Task:
Return exactly and only these lines: the first of the listing through the one containing "You are a computer-use agent.".

BEGIN

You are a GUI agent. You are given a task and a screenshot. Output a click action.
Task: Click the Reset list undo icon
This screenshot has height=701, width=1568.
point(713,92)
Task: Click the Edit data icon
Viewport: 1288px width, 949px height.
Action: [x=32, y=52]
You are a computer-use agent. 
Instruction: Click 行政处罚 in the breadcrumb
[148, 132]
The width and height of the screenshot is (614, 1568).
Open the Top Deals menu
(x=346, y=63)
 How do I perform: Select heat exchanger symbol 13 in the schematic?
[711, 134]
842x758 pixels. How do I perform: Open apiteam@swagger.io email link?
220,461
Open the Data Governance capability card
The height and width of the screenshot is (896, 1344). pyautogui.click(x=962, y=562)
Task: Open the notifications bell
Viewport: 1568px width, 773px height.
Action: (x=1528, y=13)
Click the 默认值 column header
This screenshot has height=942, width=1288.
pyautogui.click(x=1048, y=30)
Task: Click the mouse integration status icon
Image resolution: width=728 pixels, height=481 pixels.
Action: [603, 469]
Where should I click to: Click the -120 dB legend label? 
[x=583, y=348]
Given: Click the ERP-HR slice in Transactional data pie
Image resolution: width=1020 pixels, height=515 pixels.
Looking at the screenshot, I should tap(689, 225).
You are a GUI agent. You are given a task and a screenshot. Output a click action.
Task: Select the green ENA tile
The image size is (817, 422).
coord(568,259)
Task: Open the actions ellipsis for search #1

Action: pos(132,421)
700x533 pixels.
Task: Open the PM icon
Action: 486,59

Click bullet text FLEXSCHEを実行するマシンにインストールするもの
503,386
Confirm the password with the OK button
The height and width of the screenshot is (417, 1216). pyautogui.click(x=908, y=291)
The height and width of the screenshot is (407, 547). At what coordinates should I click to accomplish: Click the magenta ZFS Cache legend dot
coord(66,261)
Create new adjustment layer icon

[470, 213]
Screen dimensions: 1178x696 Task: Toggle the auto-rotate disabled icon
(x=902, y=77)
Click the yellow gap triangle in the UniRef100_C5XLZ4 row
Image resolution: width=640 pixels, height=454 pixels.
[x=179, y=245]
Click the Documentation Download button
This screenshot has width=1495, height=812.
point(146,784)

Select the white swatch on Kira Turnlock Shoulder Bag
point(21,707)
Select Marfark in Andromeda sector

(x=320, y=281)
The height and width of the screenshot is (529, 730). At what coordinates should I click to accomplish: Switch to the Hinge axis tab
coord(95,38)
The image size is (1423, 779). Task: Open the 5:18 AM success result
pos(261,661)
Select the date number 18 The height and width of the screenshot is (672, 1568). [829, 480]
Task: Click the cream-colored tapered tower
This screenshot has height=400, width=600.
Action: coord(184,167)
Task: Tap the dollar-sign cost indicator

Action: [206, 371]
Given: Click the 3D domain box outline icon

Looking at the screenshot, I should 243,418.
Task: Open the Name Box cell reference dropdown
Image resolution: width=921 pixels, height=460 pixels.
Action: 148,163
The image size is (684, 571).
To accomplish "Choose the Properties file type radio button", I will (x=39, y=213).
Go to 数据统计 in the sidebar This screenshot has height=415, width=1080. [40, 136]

END

Worked solution:
You are a GUI agent. You are given a task and a screenshot. Output a click action.
Task: Click the Reset list undo icon
This screenshot has height=701, width=1568.
point(713,92)
Task: Click the Edit data icon
Viewport: 1288px width, 949px height.
Action: [x=32, y=52]
You are a computer-use agent. 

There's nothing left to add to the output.